— Фрагмент текста —

Что осталось - ушло в подполье. Но в такое глубокое, такое темное подполье, что уже ни звука оттуда не доносилось на поверхность. На петербургских улицах, в петербургских домах в последнее время царила пугающая тишина, молчание рабов, доведенных в рабстве разъединенности до совершенства.

Самодержавие; война; первые дни свободы; первые дни светлой, как влюбленность, февральской революции; затем дни первых опасений и сомнений... Керенский в своем взлете... Ленин, присланный из Германии, встречаемый прожекторами... Июльское восстание... победа нам ним, страшная, как поражение... Опять Керенский и люди, которые его окружают. Наконец, знаменитое К-С-К, т.е. Керенский, Савинков и Корнилов, вся эта потрясающая драма, которую довелось нам наблюдать с внутренней стороны. "Корниловский бунт", записали торопливые историки, простодушно поверив, что действительно был какой-то "корниловский бунт"... И, наконец - последний акт, молнии выстрелов на черном октябрьском небе... Мы их видели с нашего балкона, слышали каждый... Это обстрел Зимнего Дворца, и мы знали, что стреляют в людей, мужественно и беспомощно запершихся там, покинутых всеми - даже "главой" своим - Керенским.

— Данные —
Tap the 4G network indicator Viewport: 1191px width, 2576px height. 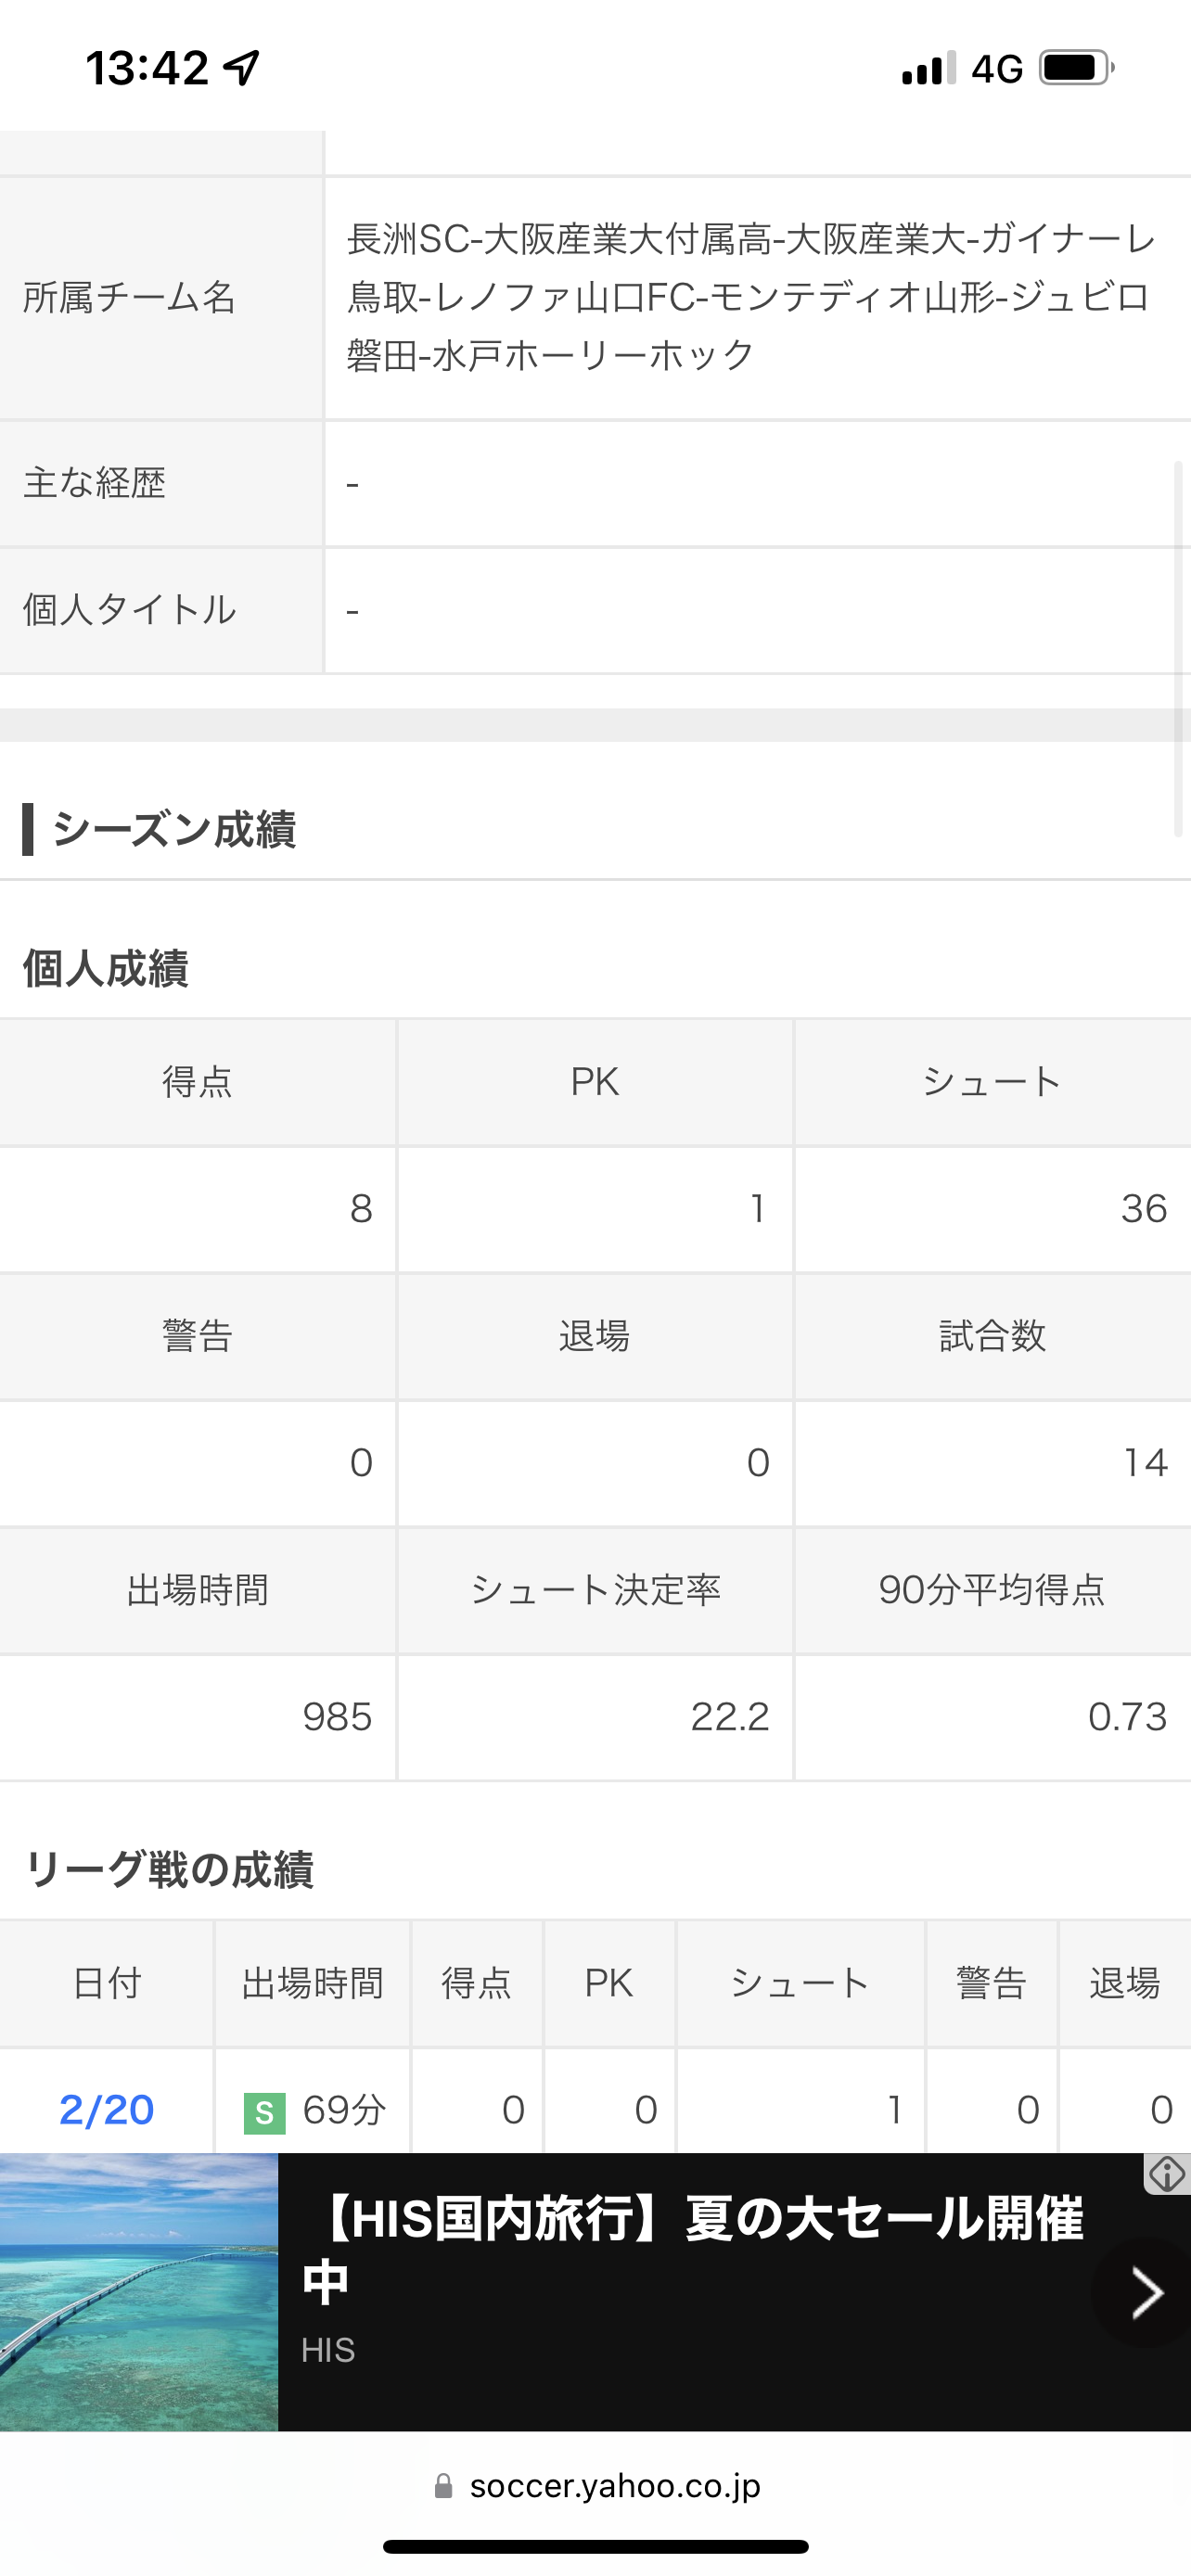[x=997, y=69]
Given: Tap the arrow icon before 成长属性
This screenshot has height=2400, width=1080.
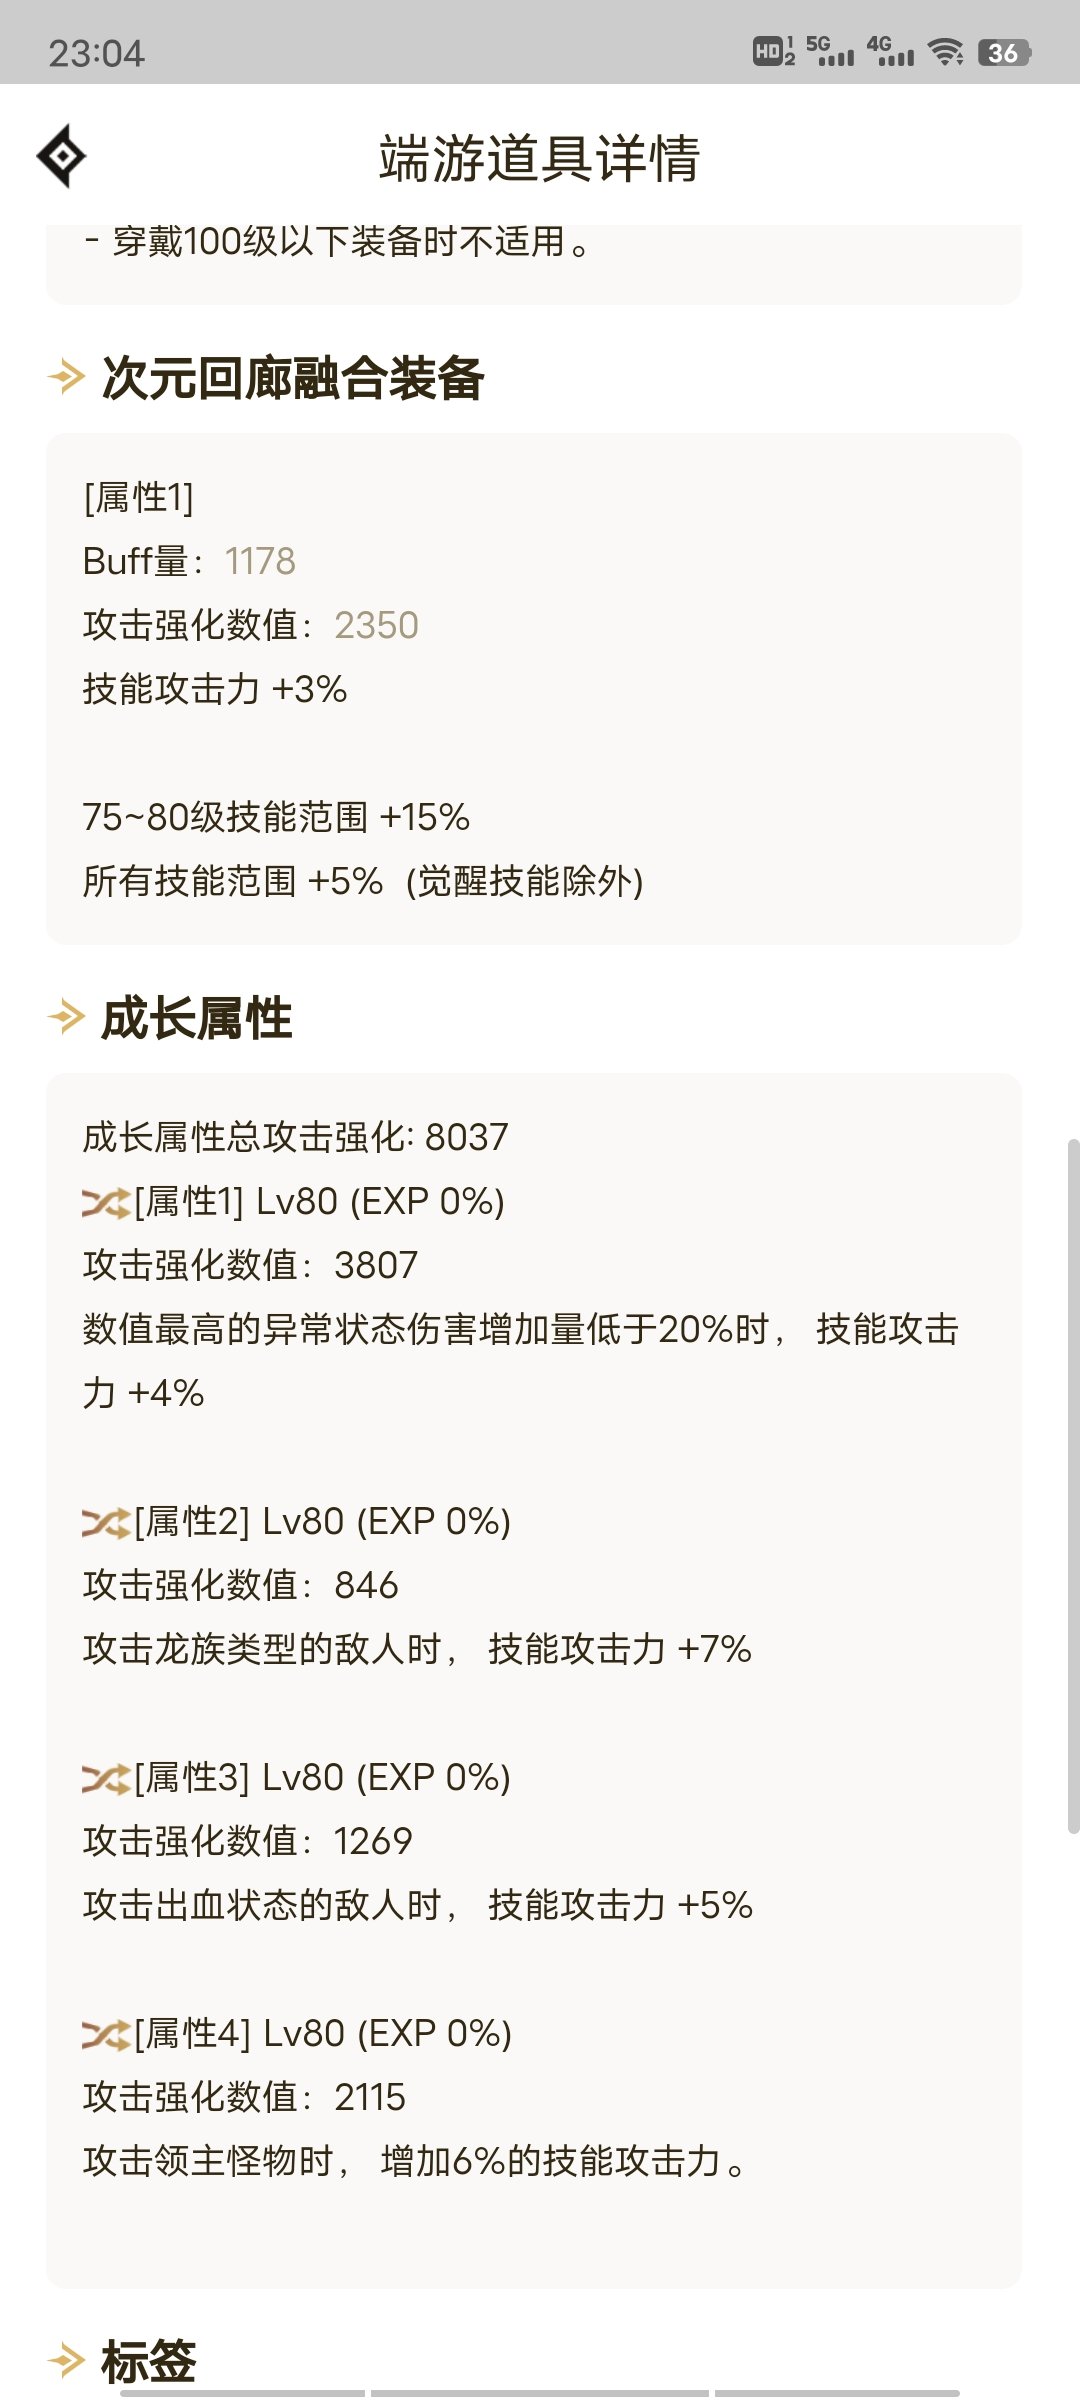Looking at the screenshot, I should (x=66, y=1017).
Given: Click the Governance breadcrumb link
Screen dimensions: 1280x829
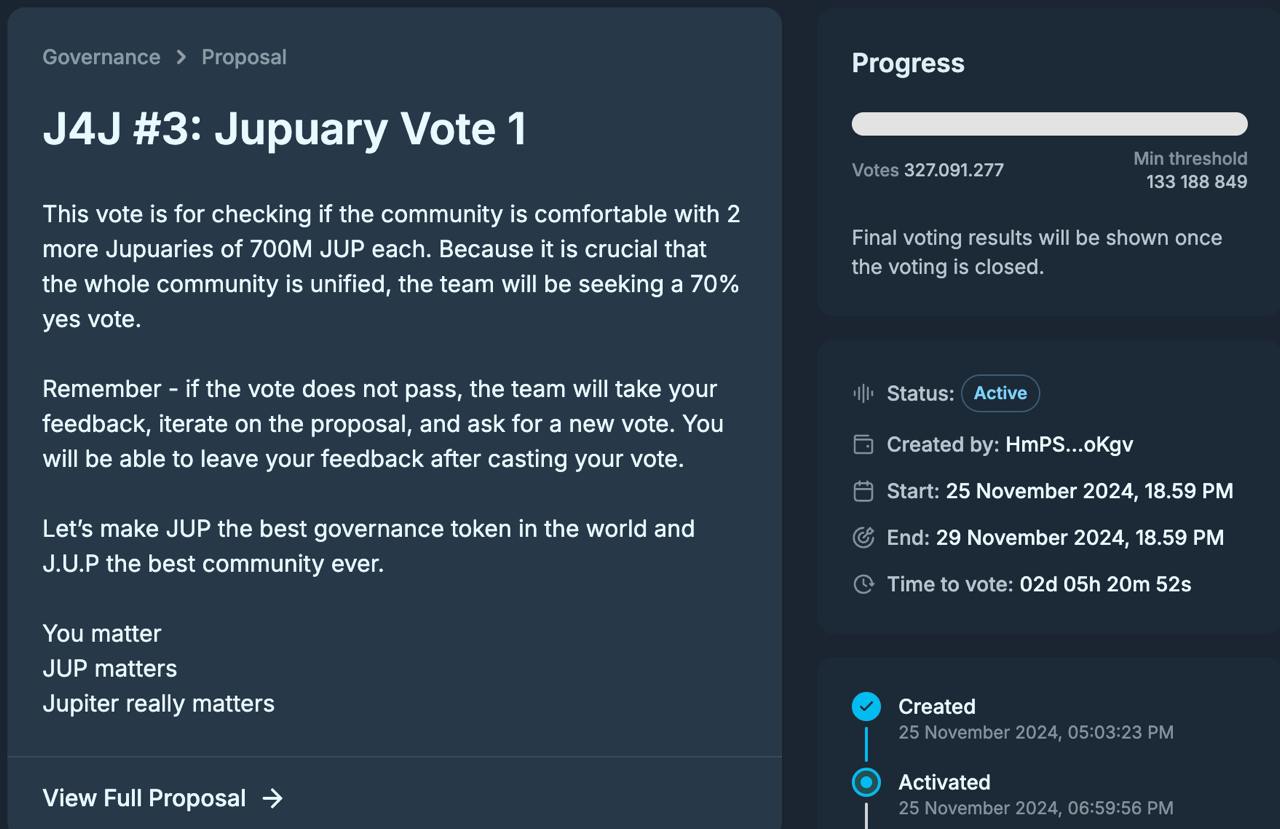Looking at the screenshot, I should coord(101,57).
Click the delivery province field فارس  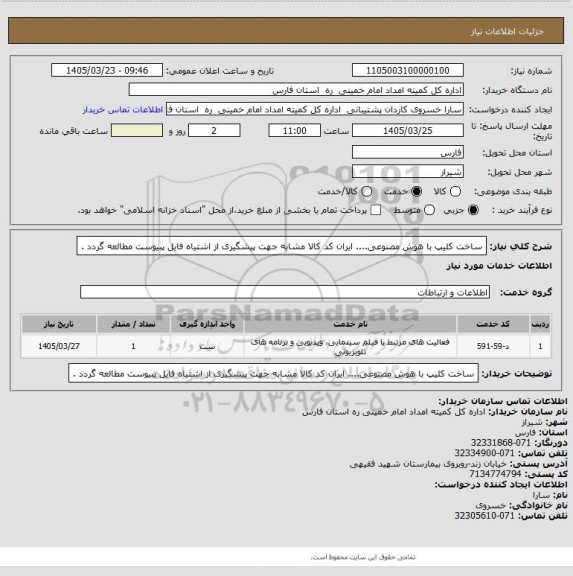point(408,152)
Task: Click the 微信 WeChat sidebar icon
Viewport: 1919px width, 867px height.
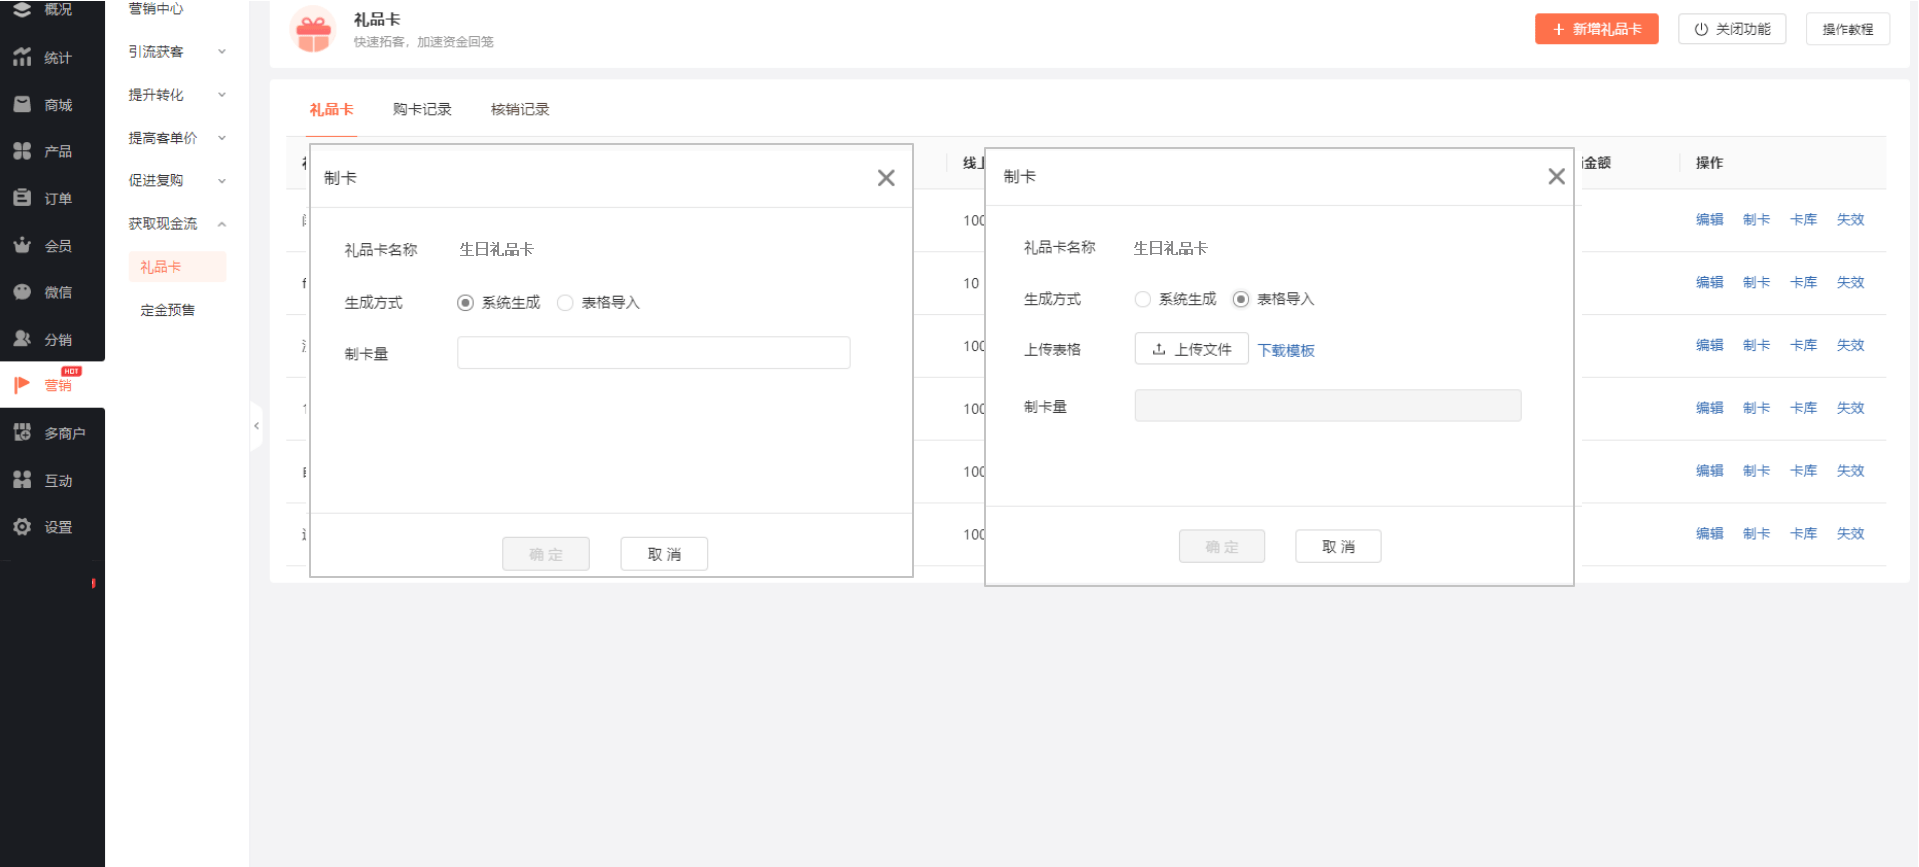Action: (x=22, y=292)
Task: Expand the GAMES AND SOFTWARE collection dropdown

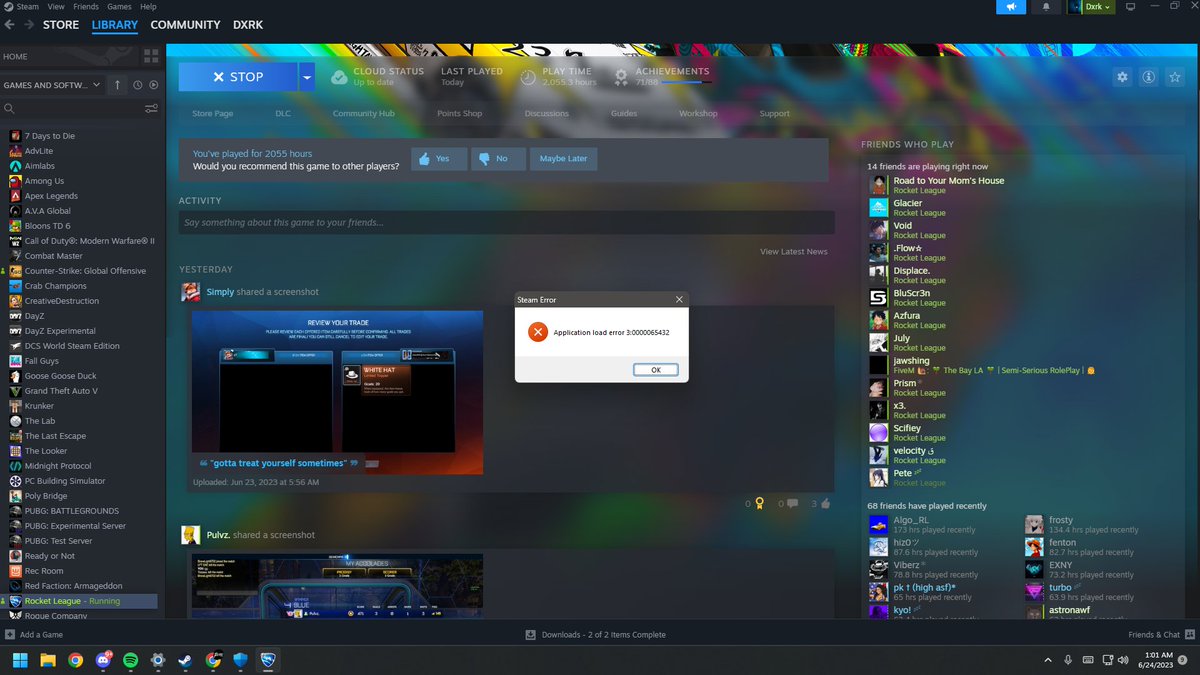Action: (x=53, y=86)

— Задание —
Перепишите без изменений отрывок из текста о событиях 1917 года, начиная со слов «Что осталось - ушло» и заканчивая словами «разъединенности до совершенства.» включительно. Данные здесь не понадобятся.

— Ответ —
Что осталось - ушло в подполье. Но в такое глубокое, такое темное подполье, что уже ни звука оттуда не доносилось на поверхность. На петербургских улицах, в петербургских домах в последнее время царила пугающая тишина, молчание рабов, доведенных в рабстве разъединенности до совершенства.